"Shrek" is not Shrek!

William Steig's subversive misanthropy is jettisoned for winking innuendo in the movie version of his children's book.

Published May 24, 2001 7:36PM (EDT)

The hallelujah chorus has begun. Since it opened last week, "Shrek" has become a box-office hit, with the second highest debut for an animated film after "Toy Story 2." Entertainment Weekly calls it "a feisty but good natured embrace of the inner ogre in everyone." Variety deems it "an instant animated classic." And the Washington Post says it's, well, "perdurable." There are dissenters: Some critics have chafed at the potty humor and the Disney-bashing industry in jokes, and in the New Yorker last week, Anthony Lane smartly questioned the merits of realism as "the Holy Grail" of computer animation, especially at the expense of genuine fairy tale charm.

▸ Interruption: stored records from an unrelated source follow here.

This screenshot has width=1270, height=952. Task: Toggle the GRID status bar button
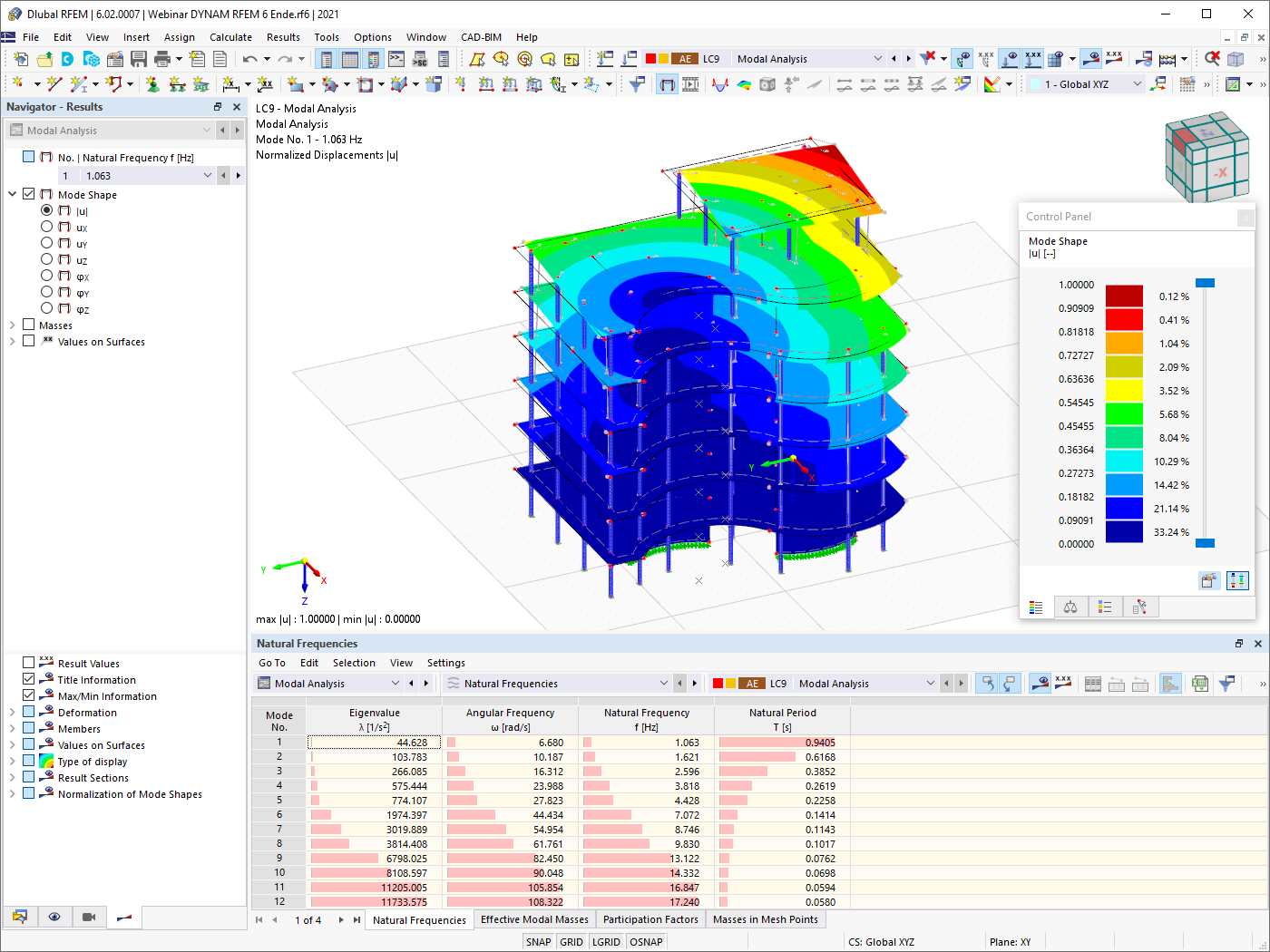(x=572, y=941)
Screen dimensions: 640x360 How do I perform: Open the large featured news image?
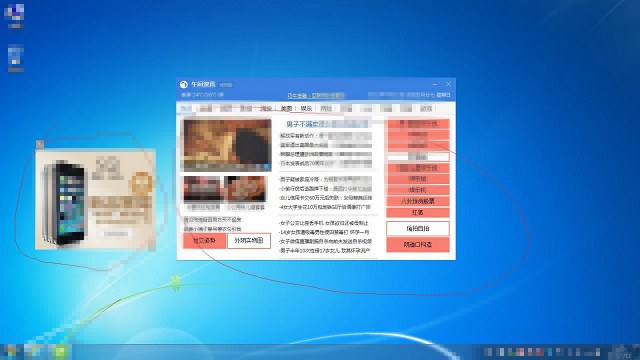(x=227, y=145)
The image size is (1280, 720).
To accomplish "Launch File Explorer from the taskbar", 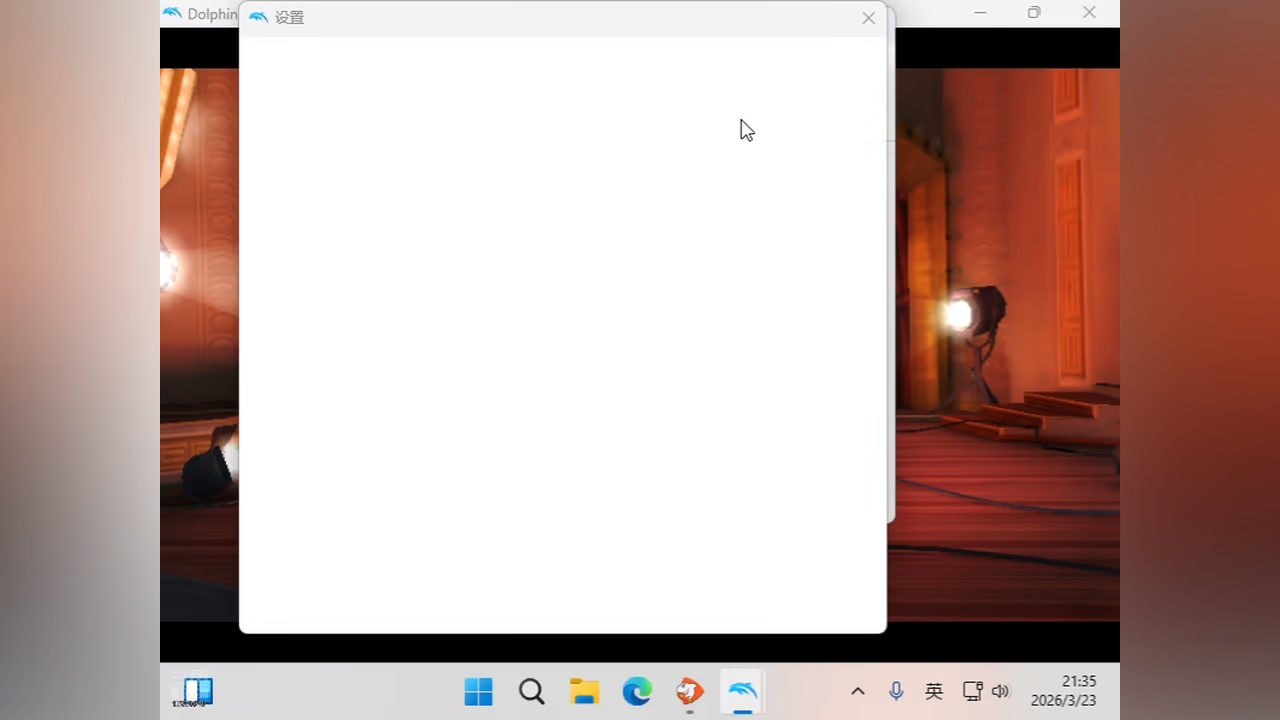I will (584, 691).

But in this sea of media attention, one small detail seems to have gone unremarked: Has no William Steig fan noticed that "Shrek" is not Shrek? That the book on which the movie is based does not feature a sensitive hero, an incarcerated princess or a host of abused Disney characters fated for "resettlement"? That the directors have traded the subversive misanthropy of Steig's 1990 book for a Hollywood ending? That the animators jettisoned Steig's wonderfully loopy illustration style so they could join the digital race to realism? Or that the film doesn't feature a single line of Steig's crotchety dialogue? Not even Shrek's masterful ode to his blue-lipped mistress: "Your horny warts, your rosy wens/like slimy bogs and fusty fens/thrill me."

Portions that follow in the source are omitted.